◆ What is expected ◆
Leave out the pictures, then output the lines of the records below from the first through the one containing "You are a GUI".

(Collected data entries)
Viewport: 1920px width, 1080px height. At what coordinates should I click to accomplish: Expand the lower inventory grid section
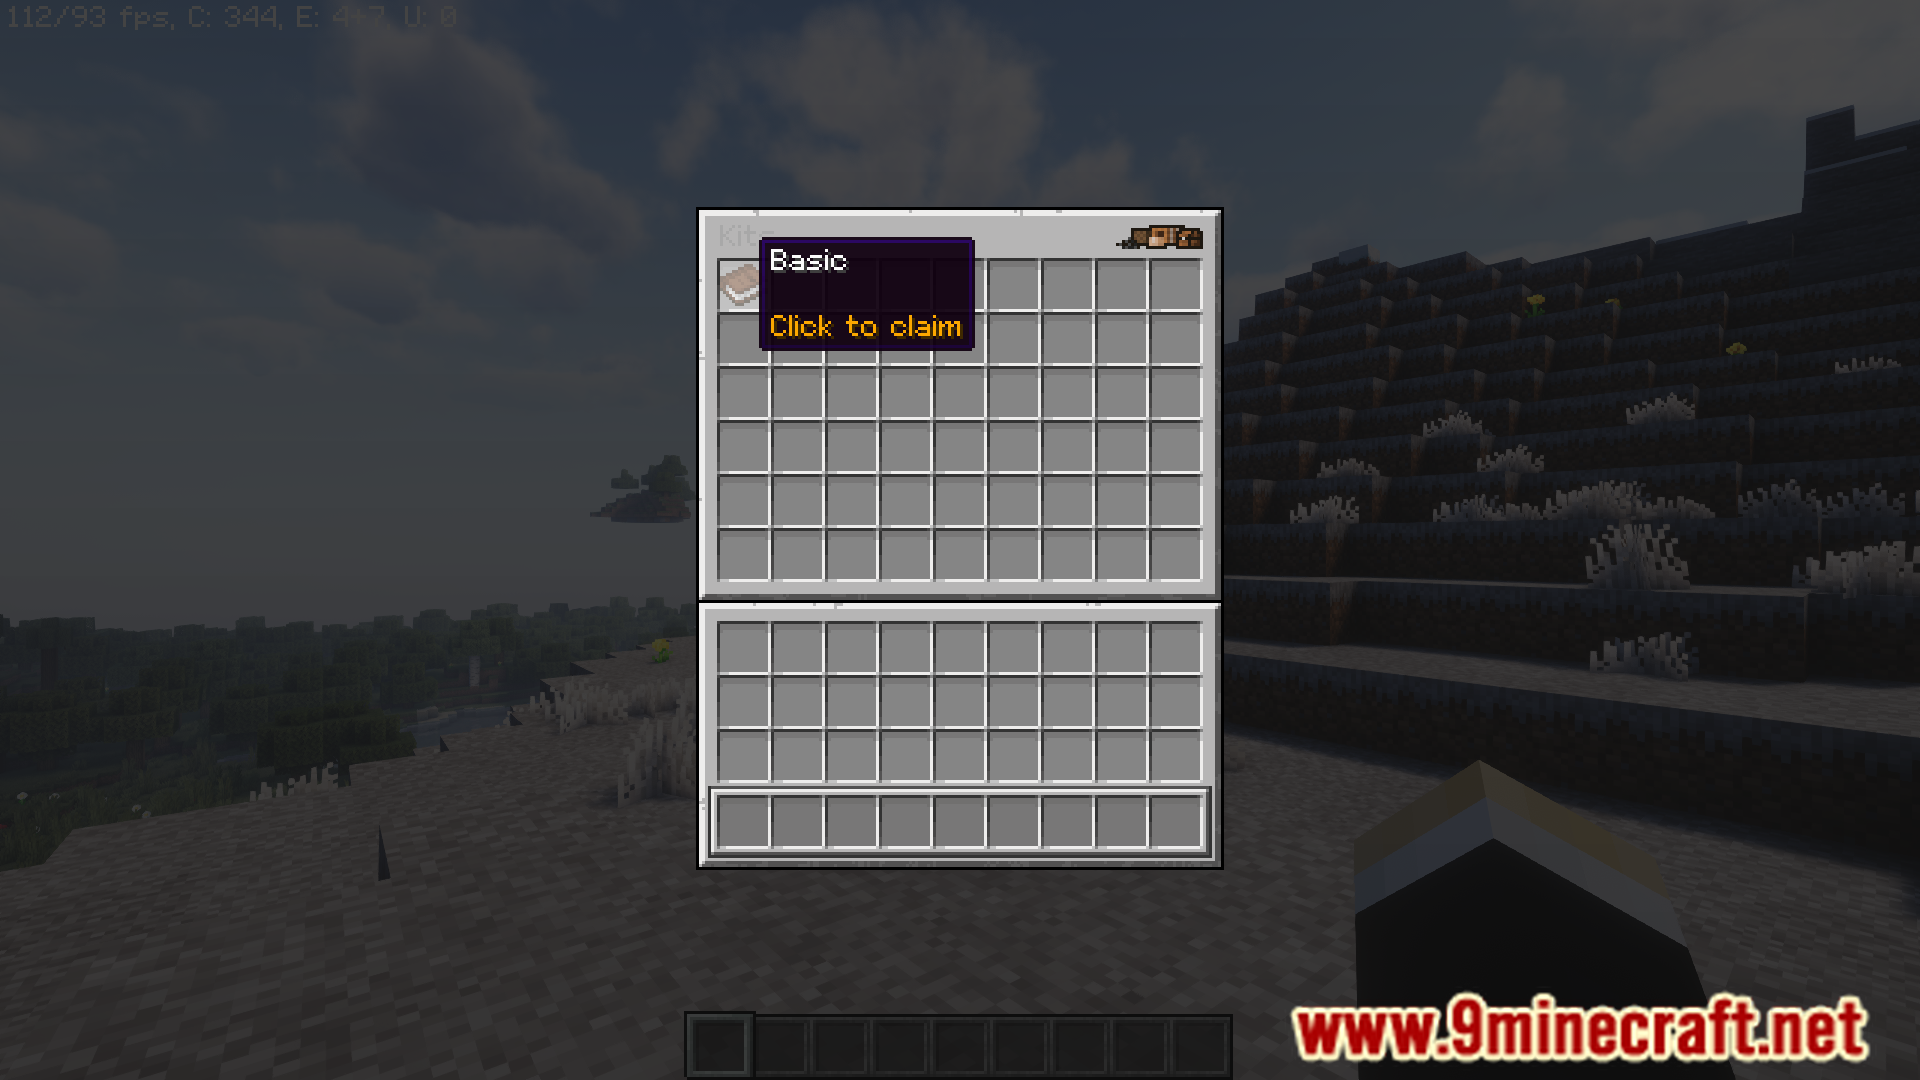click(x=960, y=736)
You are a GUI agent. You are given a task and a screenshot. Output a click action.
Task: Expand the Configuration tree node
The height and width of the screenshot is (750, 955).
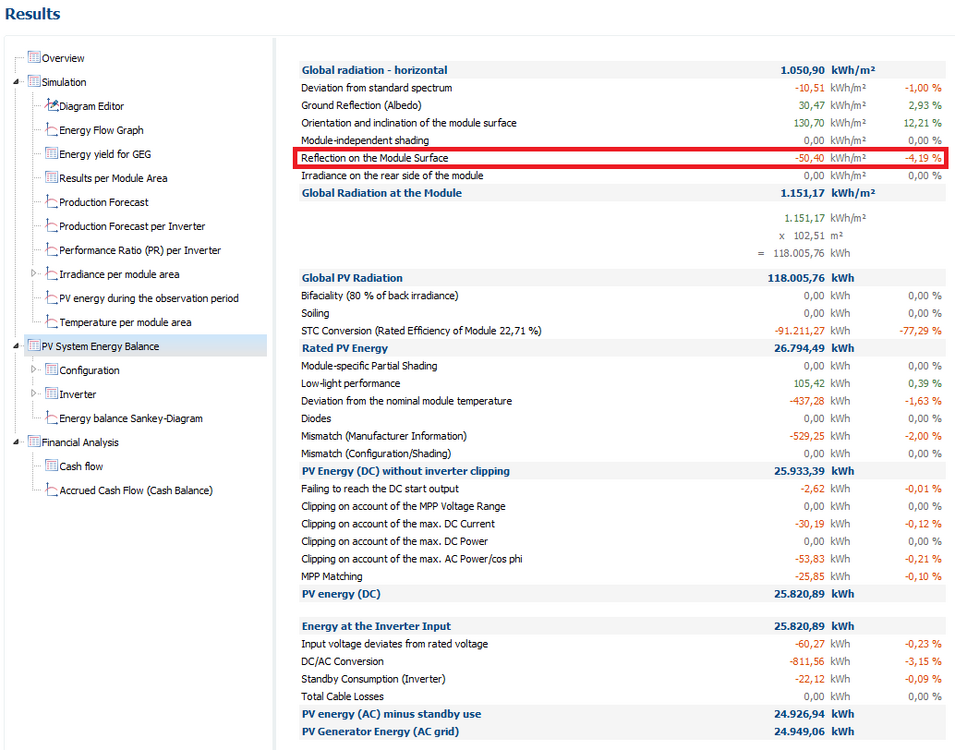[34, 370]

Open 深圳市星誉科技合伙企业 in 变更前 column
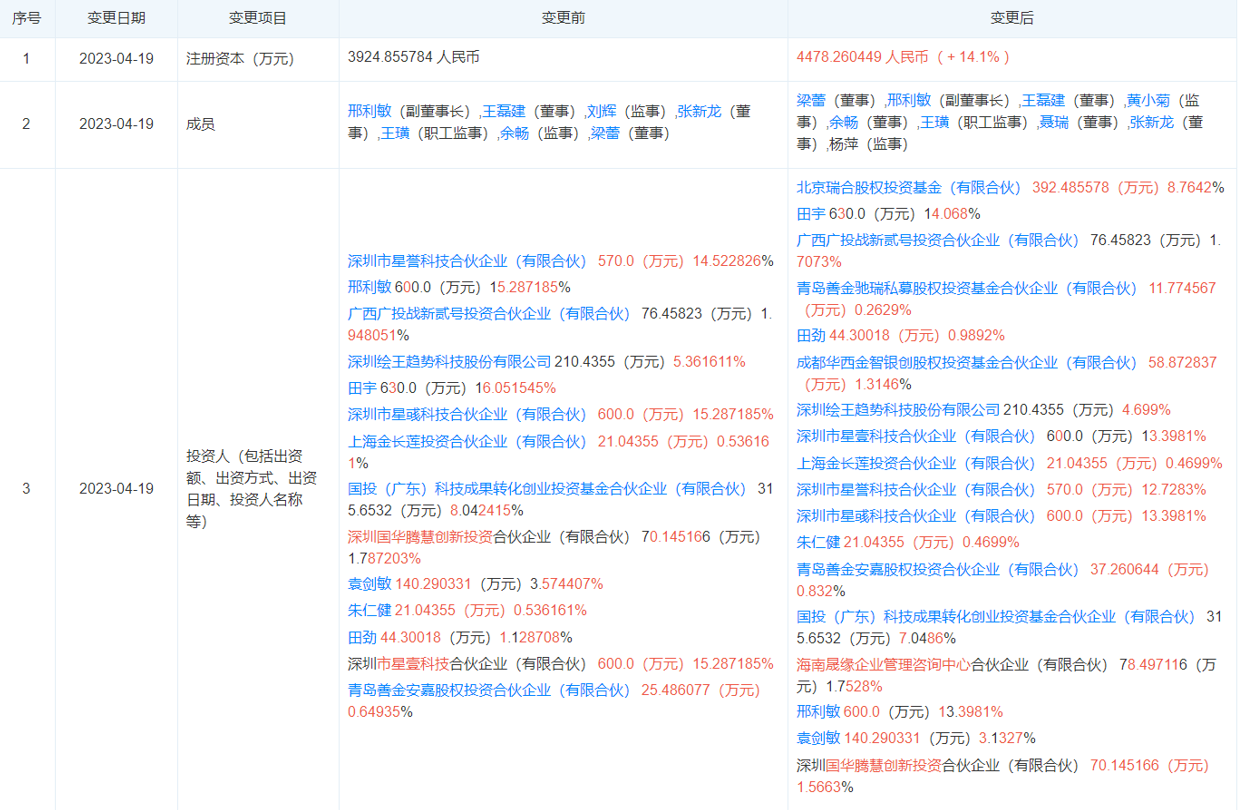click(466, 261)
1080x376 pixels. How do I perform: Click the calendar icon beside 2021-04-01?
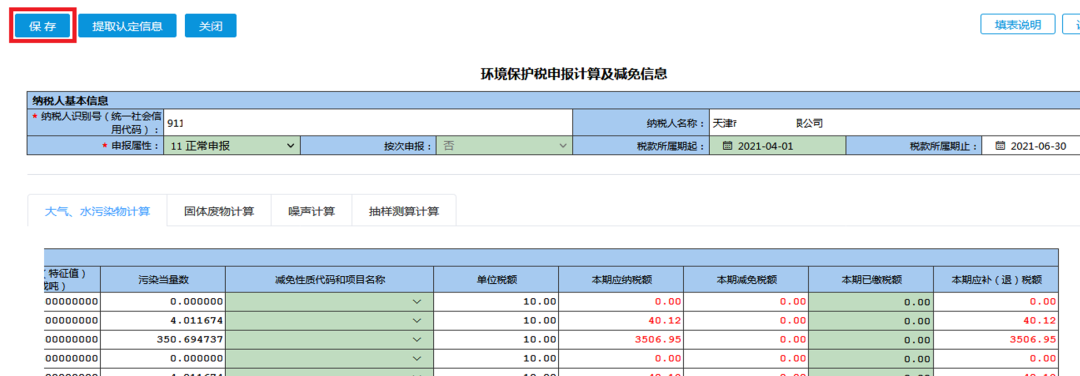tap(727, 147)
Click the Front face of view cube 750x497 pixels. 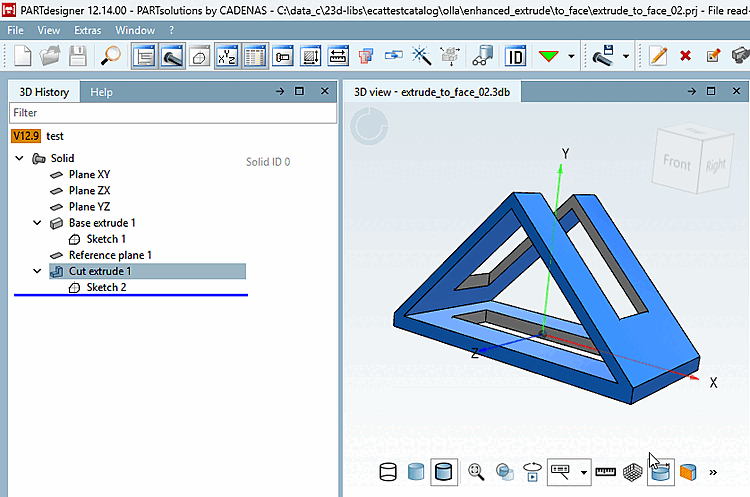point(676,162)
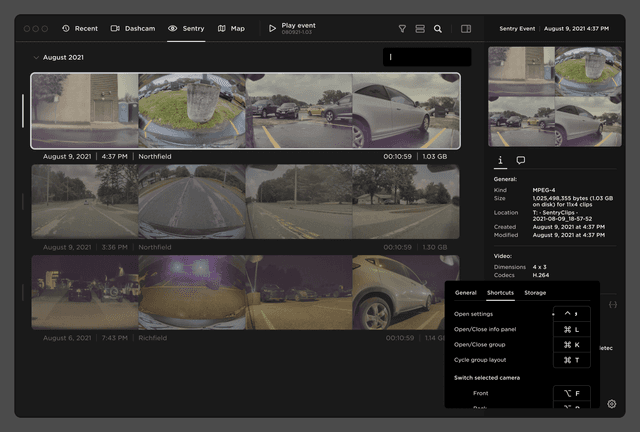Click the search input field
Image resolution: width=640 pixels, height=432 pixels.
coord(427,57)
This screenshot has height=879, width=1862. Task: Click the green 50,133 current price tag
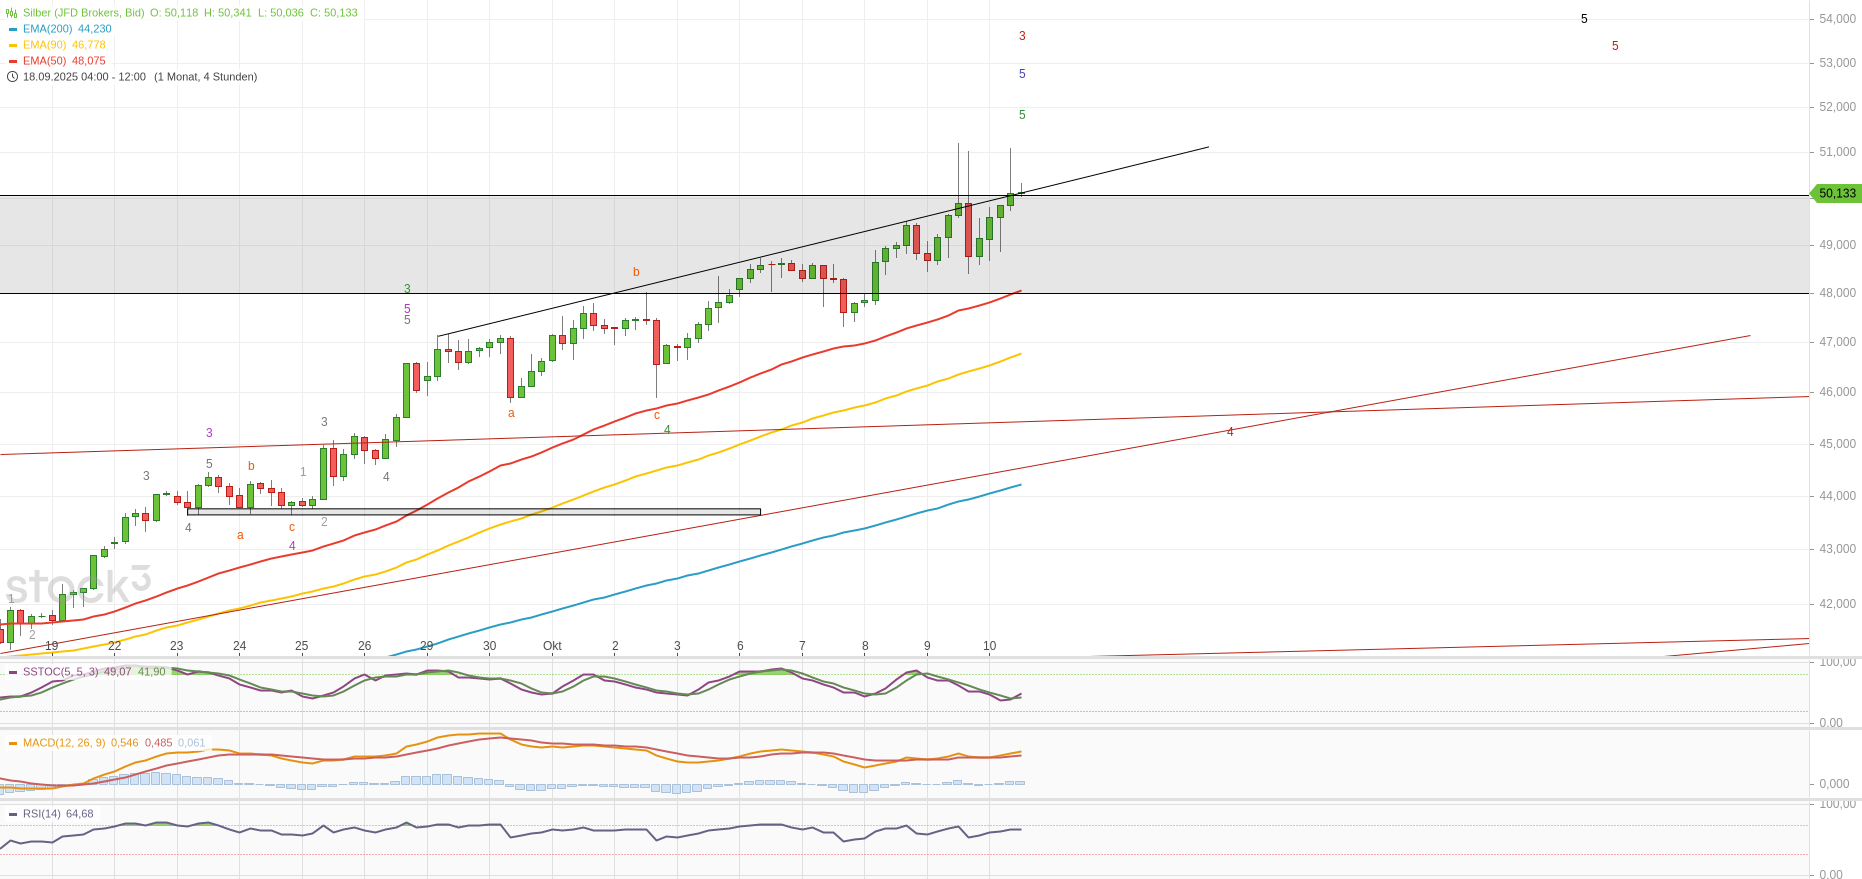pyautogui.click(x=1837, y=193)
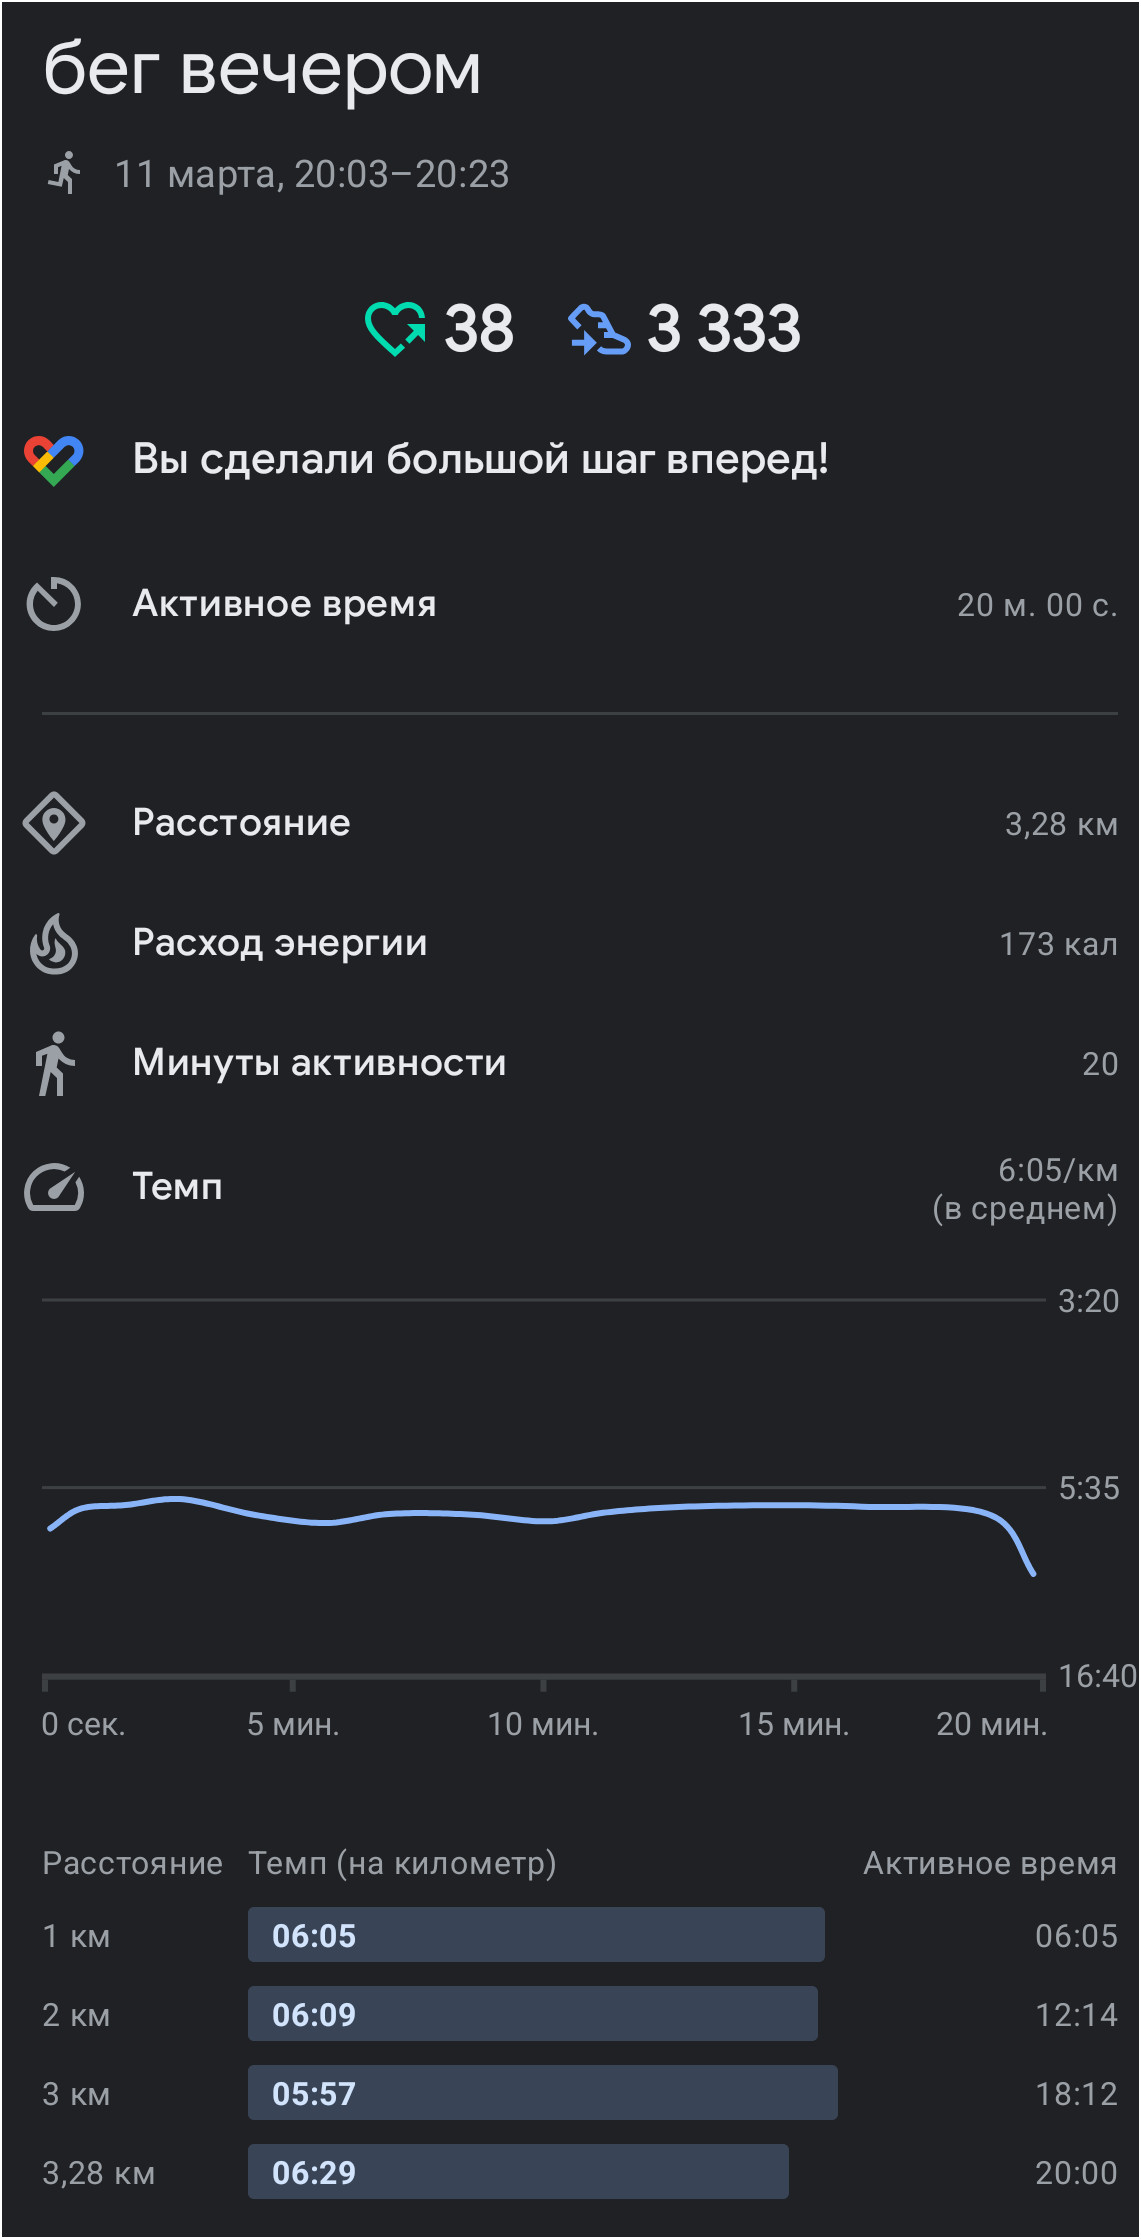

◆ Answer ◆
Viewport: 1920px width, 1080px height. At what coordinates should I click to accomplish: Expand the lower inventory grid section
click(x=960, y=736)
You are a GUI agent. You are given a task and a screenshot. Output a click action.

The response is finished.